Creeping along through Hayden Valley, we looked beyond our headlights at the grasslands that were barely emerging in the silver morning. Geothermal steam rose from the lake and eddied above the surface, so that the lake looked as warm and inviting as a bath to weary bones.
When we spotted the tiny shapes of buffalo across the horizon line, we pulled the car over. Soon the entire hillside was populated with them. We were so enamored with the buffalo herd, that we almost missed the hulking figure that darted across the road behind us—a quick, dark flash in the rear view mirror.

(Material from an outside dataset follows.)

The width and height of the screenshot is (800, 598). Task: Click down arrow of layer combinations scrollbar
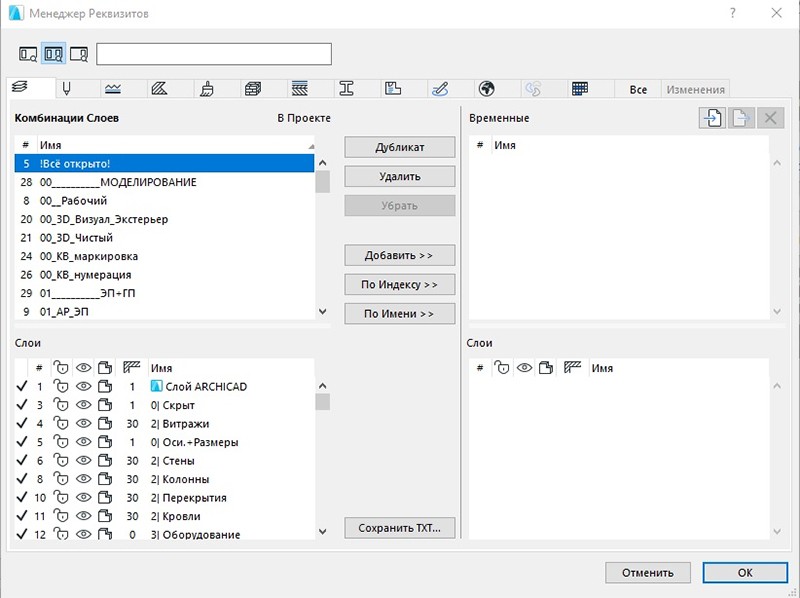click(x=322, y=312)
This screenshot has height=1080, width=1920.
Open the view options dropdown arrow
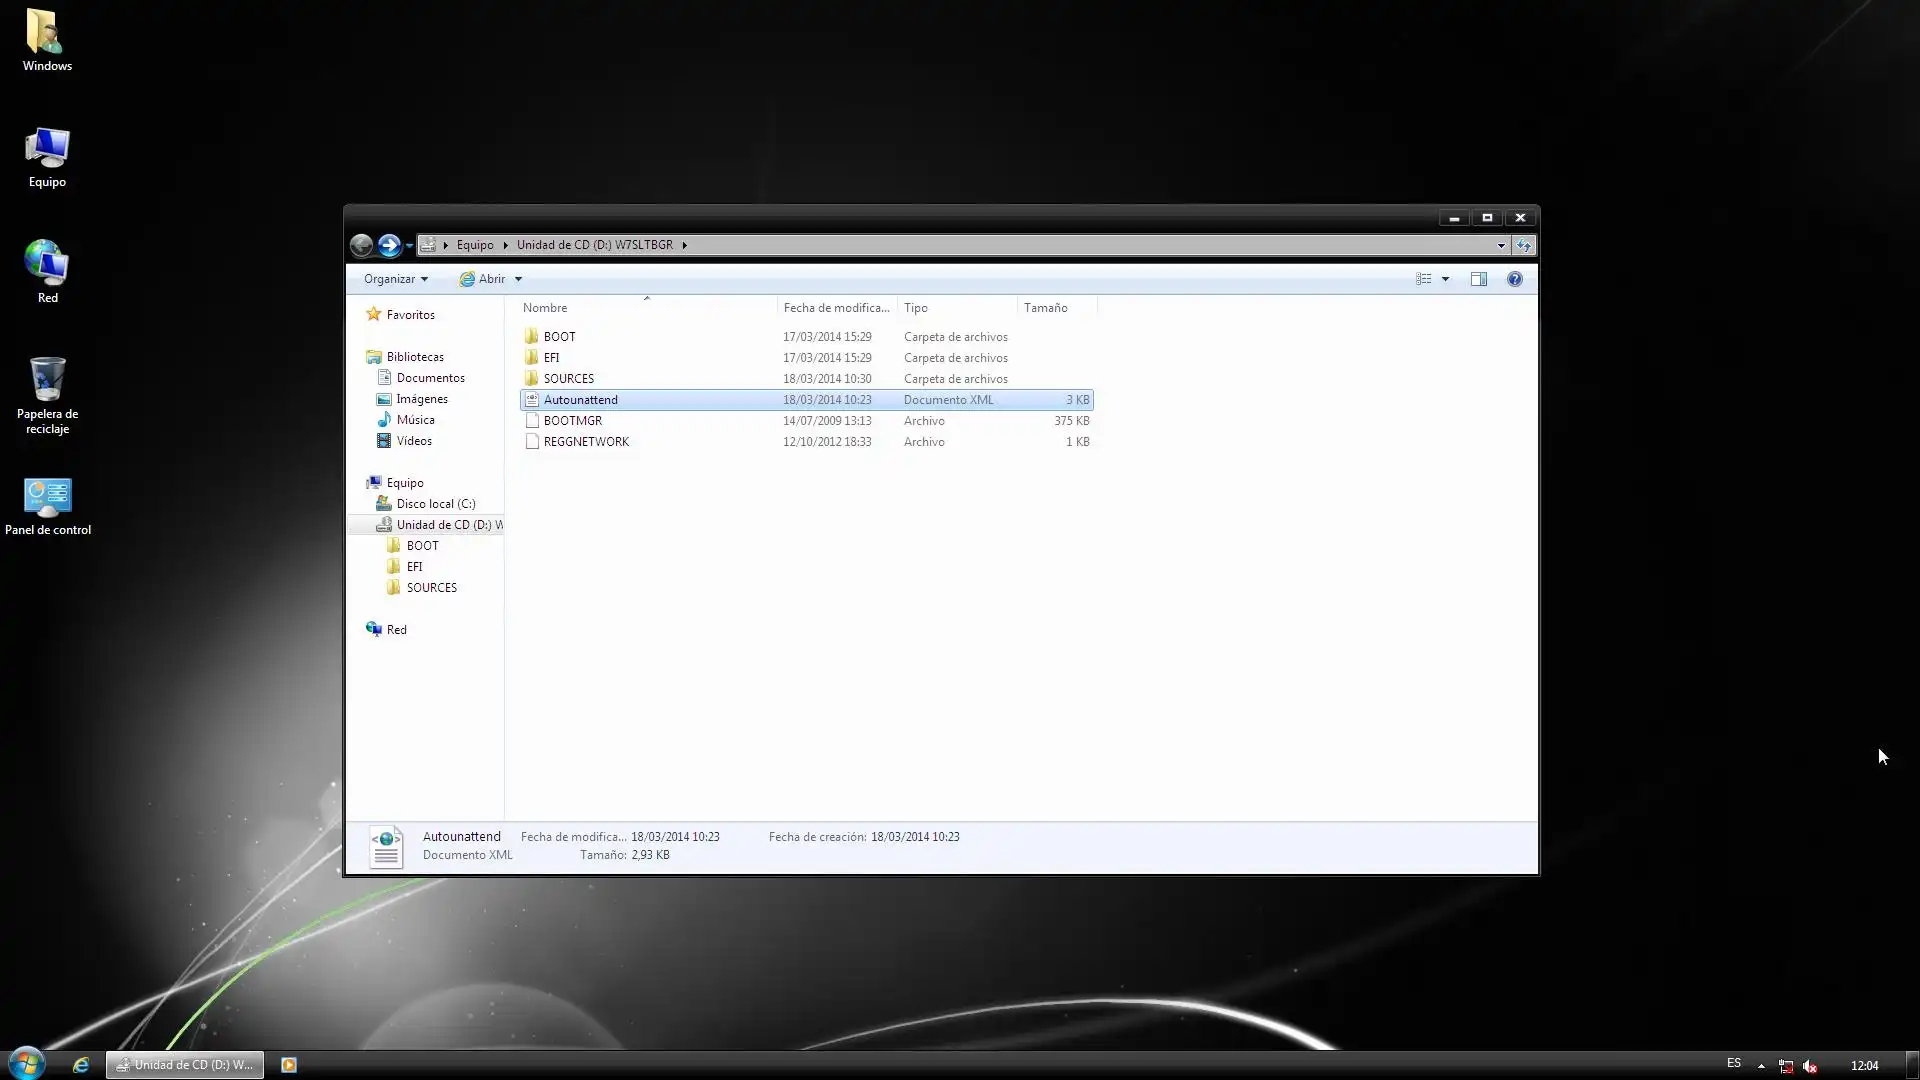click(1445, 279)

We seized with excitement, throwing the vehicle into a U-turn in time to see the massive Grizzly bear bounding away from the road and toward the lake. In bone, muscle, and mass he looked the part of a King in this wilderness. His speed was astounding. With each giant stride his shoulder bones rippled beneath his fur. In moments he was at the water’s edge and almost out of sight around the bend.
There, he paused, sniffing the air, calculating his options. He stepped gingerly into the water and then, as graceful as a ballerina, he pushed off into the lake with barely a splash. He glided through the placid water and each time he surfaced, his head grew tinier with distance. Then, he was out of sight.
Far from the hustle of traveling, from the roar of machines and the cheering of fans, we witnessed in these silent moments the earth in motion, life impervious to our presence.
When Carl Sagan perceived the earth—a “pale blue dot,” in a grand solar system—he observed that we are merely “a mote of dust suspended in a sunbeam.” In all the solar systems, within all the galaxies, within a vast, vast universe, we are insignificant. And yet, it is plain to see, our planet Earth is truly remarkable.